The proposed new rules will clearly have significant impact on non-UK domiciled individuals, particularly formerly domiciled residents. However, the Government has introduced some helpful transitional protections, at least for those who are not formerly domiciled residents, not least the limited option for rebasing and the option to reorganise mixed funds for the future.

A four year period of non-residence to lose deemed domicile status for IHT purposes will also be helpful, rather than the six years originally proposed.

However, the proposed protections for excluded property trusts of deemed domiciled settlors appear rather more fragile than might have been hoped, certainly in the case of capital gains tax (CGT). It is to be hoped that this will prove not to be the Government's intention.

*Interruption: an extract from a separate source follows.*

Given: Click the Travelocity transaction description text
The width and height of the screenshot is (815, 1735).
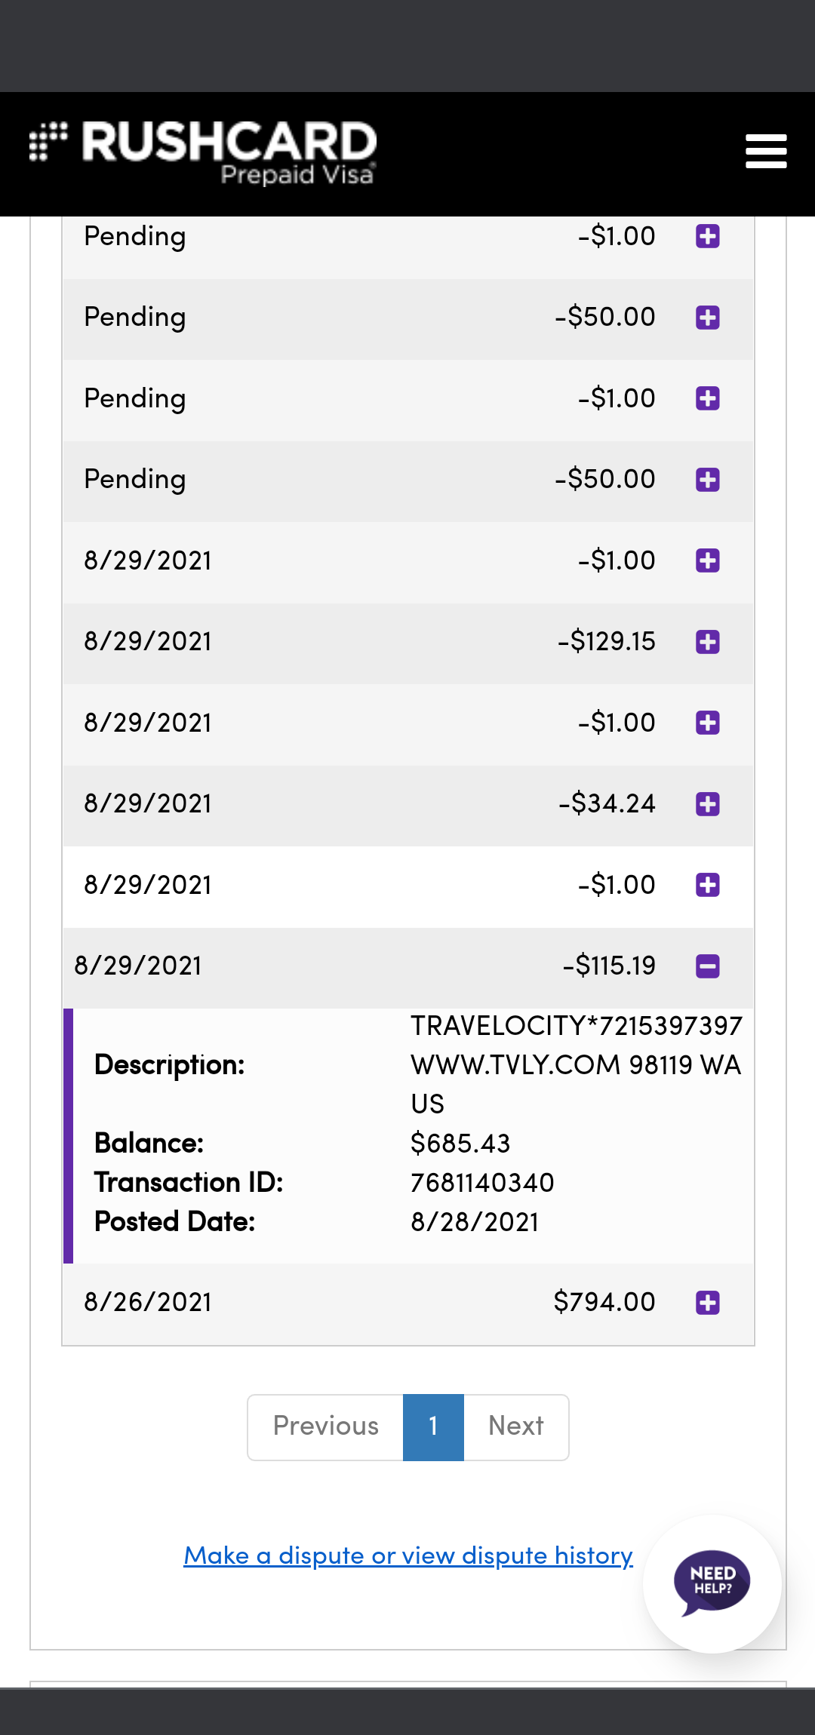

It is also disappointing that the Government has pulled back on offering transitional relief to assist individuals who wish to re-structure their holdings of UK residential property in advance of the introduction of the new IHT charge. The stamp duty land tax (SDLT) and CGT costs of re-structuring will be a significant deterrent for those who might otherwise have wished to do so.

Nevertheless, for those who do wish to consider some form of re-structuring, and particularly those who wish to do so before April 2017, advice should be taken as soon as possible. This would also be sensible for anyone who may be caught by the new deemed domicile provisions, whether as a formerly domiciled resident or otherwise, especially if they may be considering a period of non-residence or taking advantage of transitional provisions where they are available.

In the meantime, we will respond to the consultation, and will report further as matters develop.